Wenn es doch nur überall so wäre wie zu Hause. Susanne Steffgen sitzt im Rollstuhl, ihre kleine Wohnung auf dem Gelände des Wohnparks am Fuchsberg ist behindertengerecht. Die Türen extra breit, die Räume groß genug zum Rangieren. Und von unten fährt ein Fahrstuhl hinauf in den zweiten Stock, in dem sie wohnt. Zweimal war der Aufzug seit 2016 defekt, beide Male schnell repariert. Kein Problem für die 55-Jährige.
Die Probleme beginnen, wenn Steffgen ihr Haus verlässt. Dann reicht ein defekter Fahrstuhl aus, um aus einer Routinefahrt mit dem Zug eine Odyssee werden zu lassen.
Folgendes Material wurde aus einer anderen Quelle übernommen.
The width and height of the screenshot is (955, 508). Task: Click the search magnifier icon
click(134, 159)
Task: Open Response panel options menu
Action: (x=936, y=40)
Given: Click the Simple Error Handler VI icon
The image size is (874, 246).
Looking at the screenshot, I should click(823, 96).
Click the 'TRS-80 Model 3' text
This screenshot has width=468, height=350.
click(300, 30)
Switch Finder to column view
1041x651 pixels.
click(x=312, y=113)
Im Unterschied zum Fahrstuhl in ihrer Wohnung sind die Fahrstühle an deutschen Bahnhöfen nämlich häufiger defekt, fallen stundenlang aus, manchmal sogar für Tage. So wie neulich.
Steffgen wollte von Ganderkesee nach Oldenburg. Rund 40 Minuten dauert die Fahrt normalerweise. Bis vor wenigen Wochen wäre Steffgen von Ganderkesee mit der RB 58 über Delmenhorst direkt nach Bremen und von dort nach Oldenburg weitergefahren. Seit Anfang September jedoch endet der Zug an Wochenenden in Delmenhorst. Weil es der Nordwestbahn (NWB) an Lokführern fehlt, hat das Unternehmen den Verkehr eingeschränkt.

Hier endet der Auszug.